# [EM] IRV vs BC

Steve Barney BARNES99 at vaxa.cis.uwosh.edu
Mon Mar 12 14:57:02 PST 2001

David:

Thanks for you comments. My response follows:

At 6:51 AM +1000 3/13/01, David Catchpole wrote:
>The argument isn't that BC is manipulable. In fact, being one of the few
>election methods that could be described in some way as "monotonic" (not
>necessarily an orthodox way!), Borda is eminently resistant to
>manipulation.

Wow, that is quite a statement - I don't mean to be sarcastic. Thanks
for redirecting my attention to this. I will have to go back and
re-read some of Saari's articles on this - hopefully with more
comprehension this time (I am no mathematician) - starting with
"Copeland Method II: Manipulation, Monotonicity, and Paradoxes"
(http://www.math.nwu.edu/~d_saari/vote/man/cmman.pdf).

>However- and this is a big however- Borda is not fair.

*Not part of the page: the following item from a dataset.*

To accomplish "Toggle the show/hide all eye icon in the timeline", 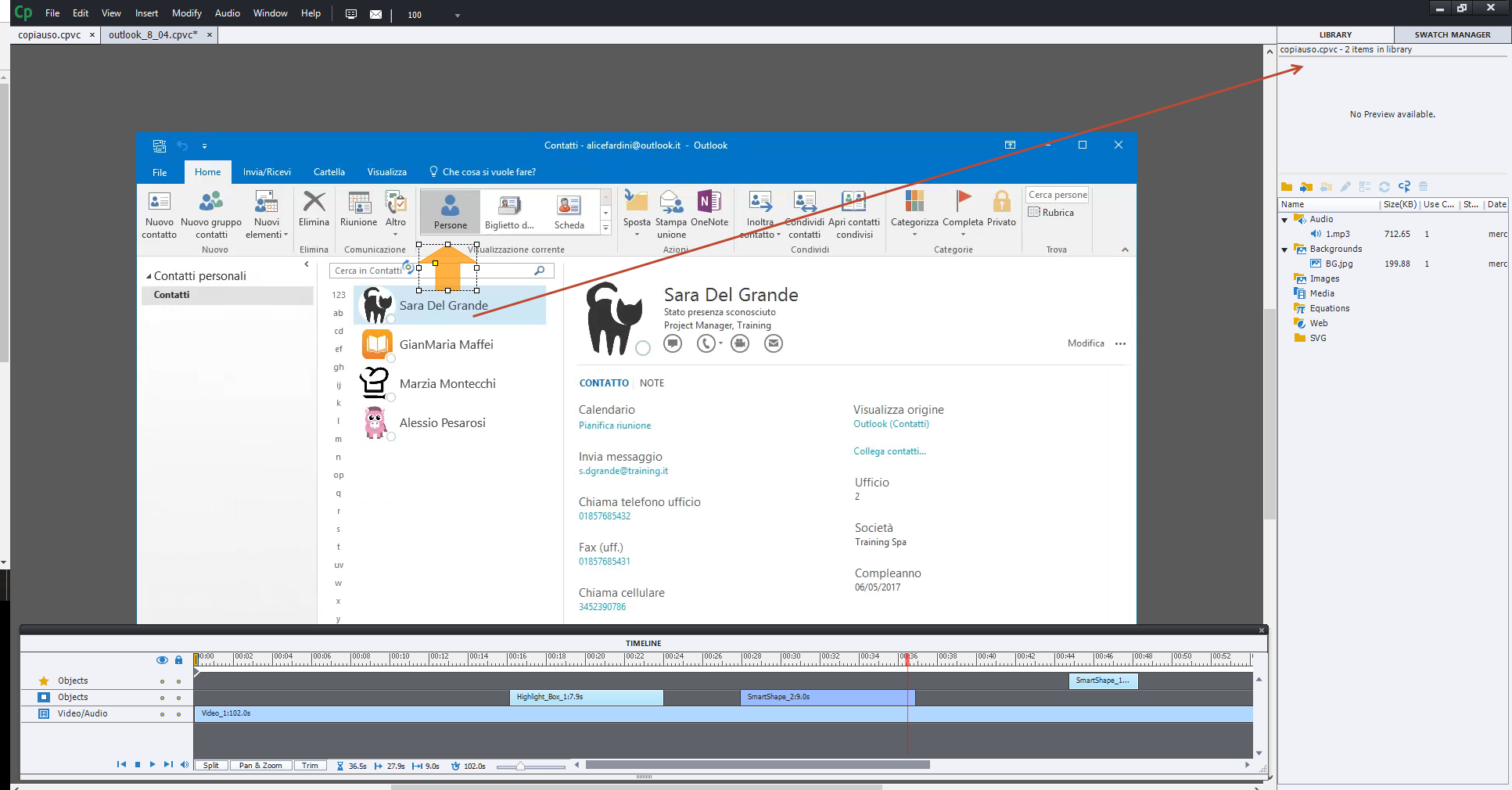I will [x=162, y=660].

It
>fails a basic condition that a candidate who is the first preference of
>more than half of the voters must be the winner.

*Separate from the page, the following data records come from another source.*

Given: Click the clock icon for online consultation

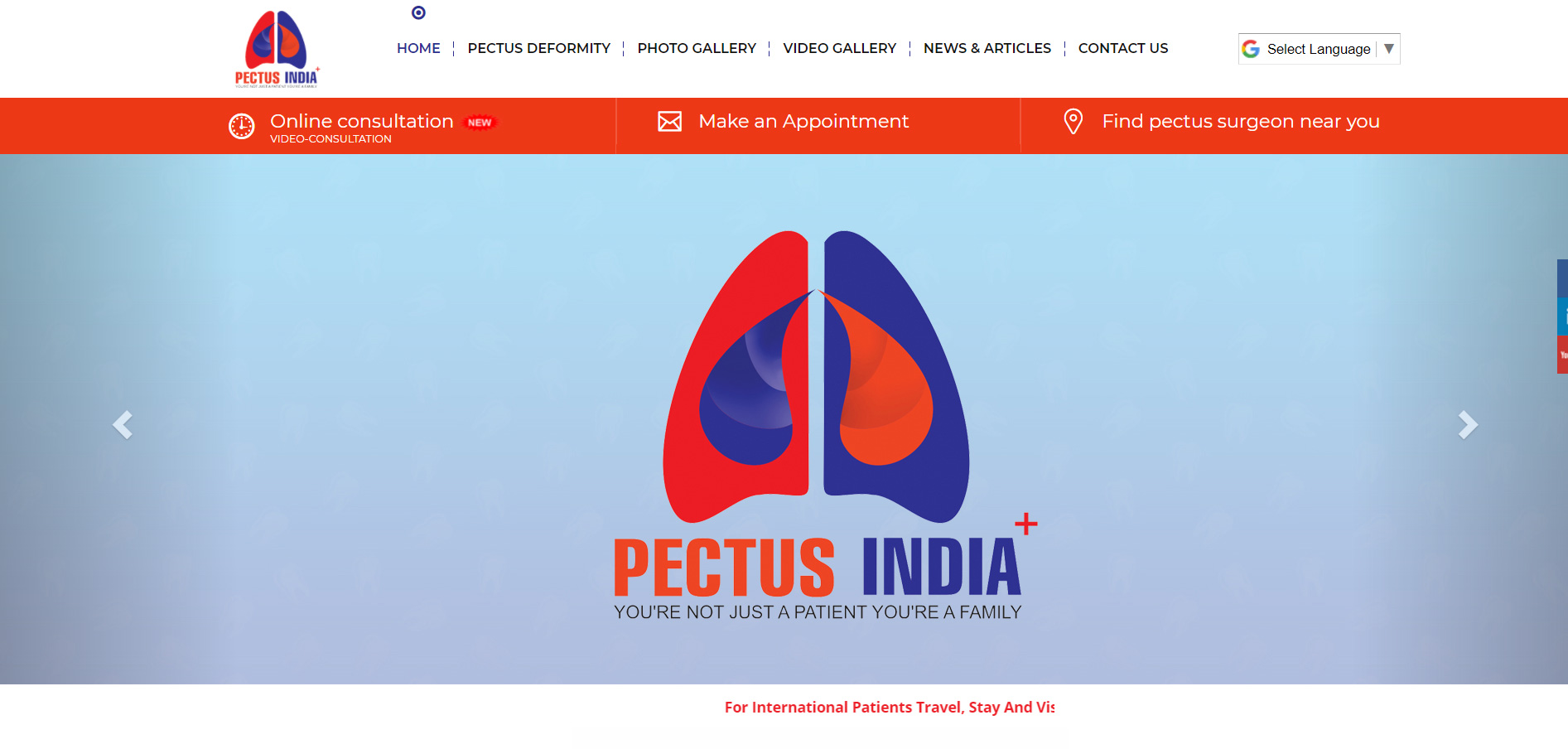Looking at the screenshot, I should [x=241, y=126].
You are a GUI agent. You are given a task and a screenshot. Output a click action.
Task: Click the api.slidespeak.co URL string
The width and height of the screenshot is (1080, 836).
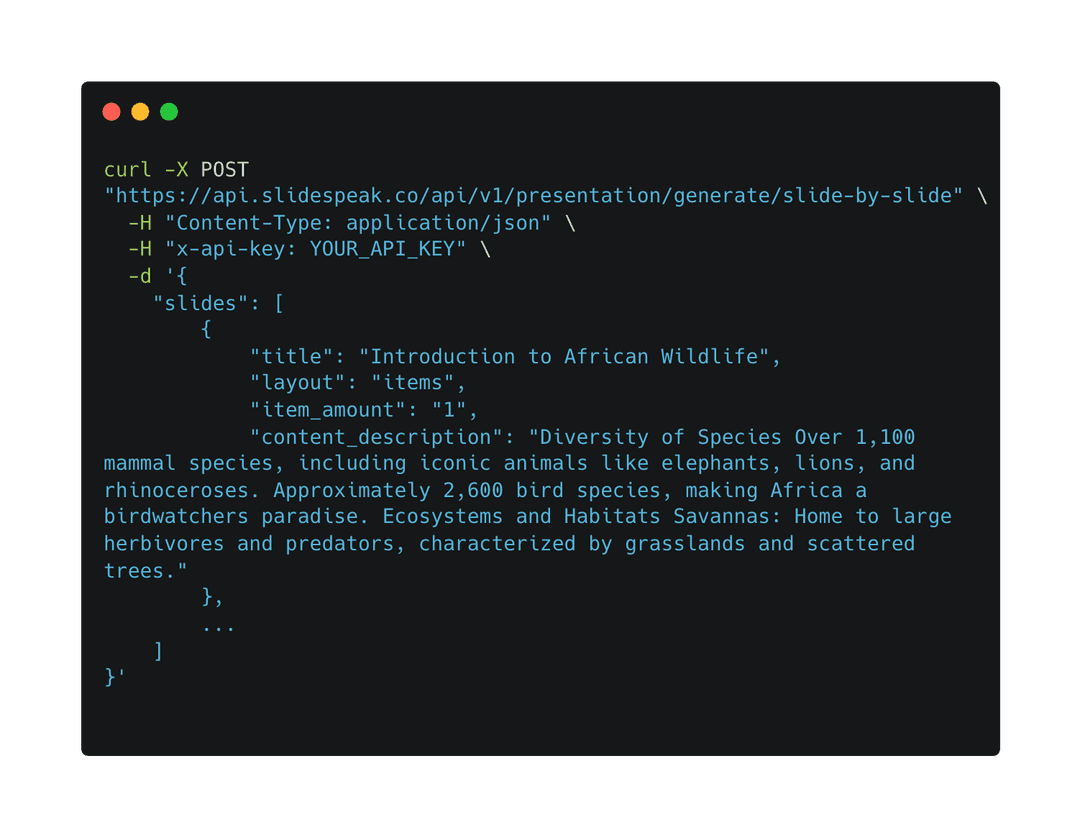pos(534,196)
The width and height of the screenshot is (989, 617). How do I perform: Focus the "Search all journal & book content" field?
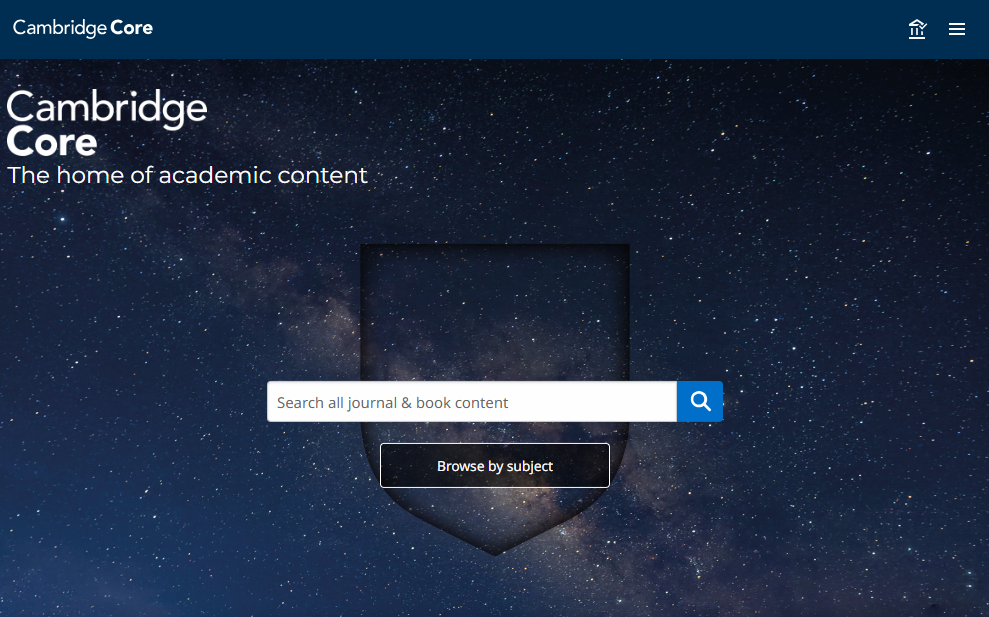[x=471, y=402]
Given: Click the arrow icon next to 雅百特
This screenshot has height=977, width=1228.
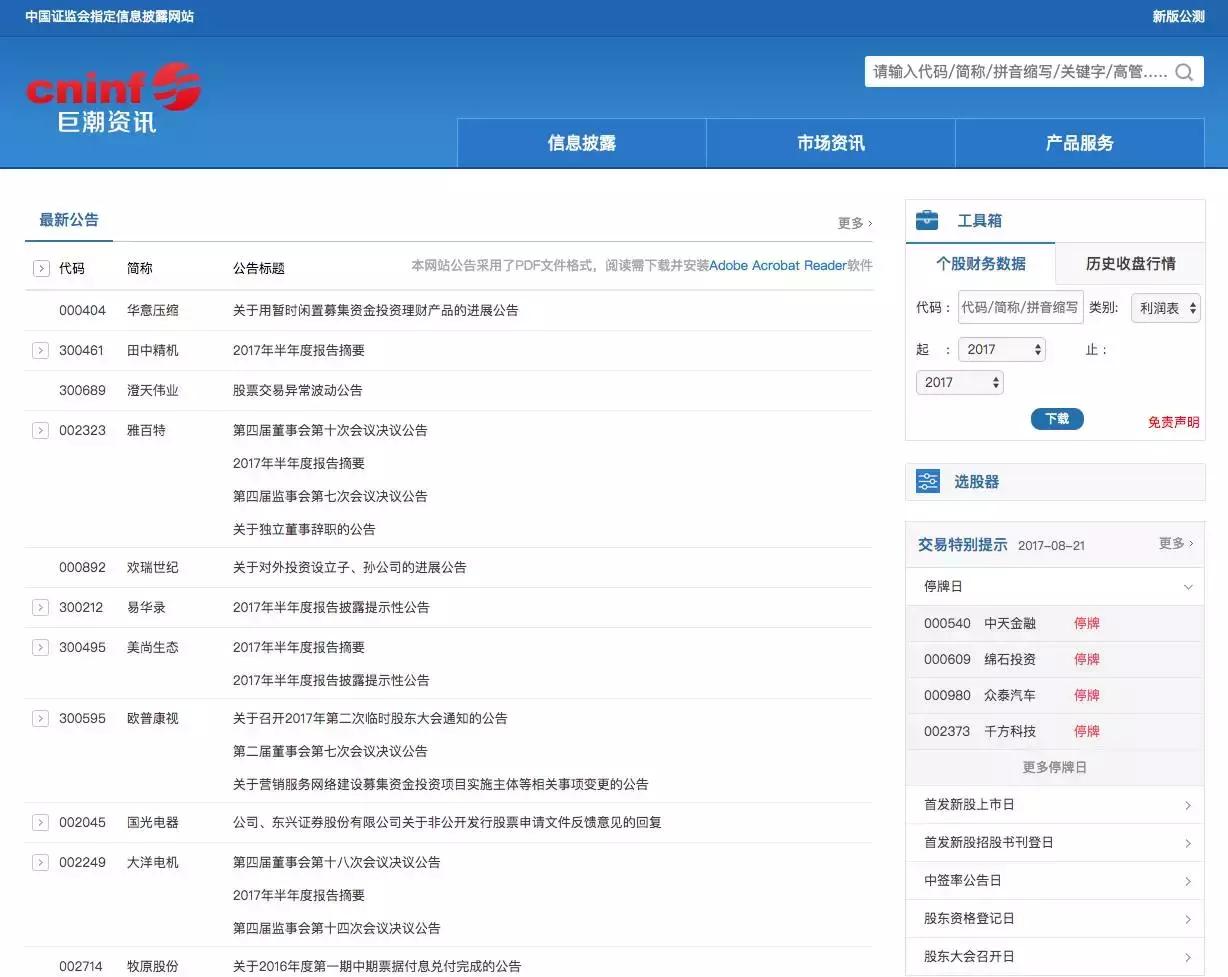Looking at the screenshot, I should 40,429.
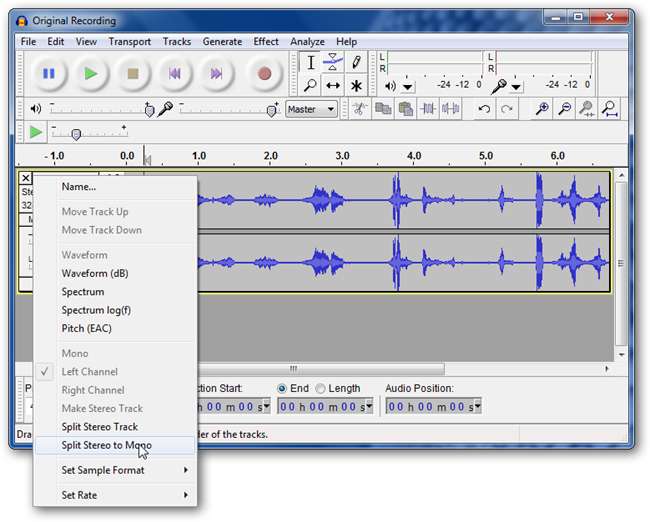Open the Master device dropdown

coord(311,109)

Well, Saari has commented on that, and it seems plausible to me that
majority criterion is not a good one (see D. Saari, "A Fourth Grade
Experience," <http://www.math.nwu.edu/~d_saari/geom/fo/four.pdf>).

>As for Saari's work- while it is interesting, and I think many of his
>conceptual tools could be extended to great effect in voting theory, I
>disagree with the indirect implication he seeks to make in his work, that
>Borda is the "best" single-winner election method. Can't you see the
>absurdity in the statement "Borda gives an accurate account of the votes"? Any
>election method worth considering seriously has the winning candidate(s) as a

Perhaps you are right, but I don't know. I certainly take the
is/ought dicotomy seriously, but it seems to me that mathematics
weighs in on this question. The basic justification for my statement
about the accuracy of the BC is that the BC is the only procedure
which uses all of the information available in a preference ballot.
That seems to be a widely accepted and non-controversial statement of
fact. To draw a claim that it is the "best," in an evaluative sense,
would be to violate the is/ought dicotomy; therefore, it is true that
"accurate" in a mathematical sense certainly does not imply "best" in
an evaluative sense. But accuracy should count for something,
shouldn't it?

>Saari seems to have the hypothesis ready before the
>investigation, doing crazy stuff like paying attention only to
>election methods that use some linear aggregate of the vote (FPP,
>Borda and intermediates),

But Saari has included IRV, pairwise comparison, Black's method,
etc., in some of his articles, as well.

>dumping Condorcet cycles,

How you can say that Saari ignors Condorcet cycles and other voters
profiles. If you read either of the two references in my orginal
message, you will see that he pays a whole lot of attention to
Condorcet cycles and Condorcet's pairwise comparison method.

>dumping other voter
>profiles that might cause Borda some harm,

This is very interesting. Can you give me any examples of such profiles?

>comparing Borda to obscure
>election methods

I will not deny he does that, but it seems to me it is justified in
the way of illustration and analysis. He uses some odd methods to
make a point, here and there, and to explain a mathematical
relationship.

>and using criteria that aren't, ahem, the most
>intuitively appealing in the world.

Are referring to mathematical symmetries?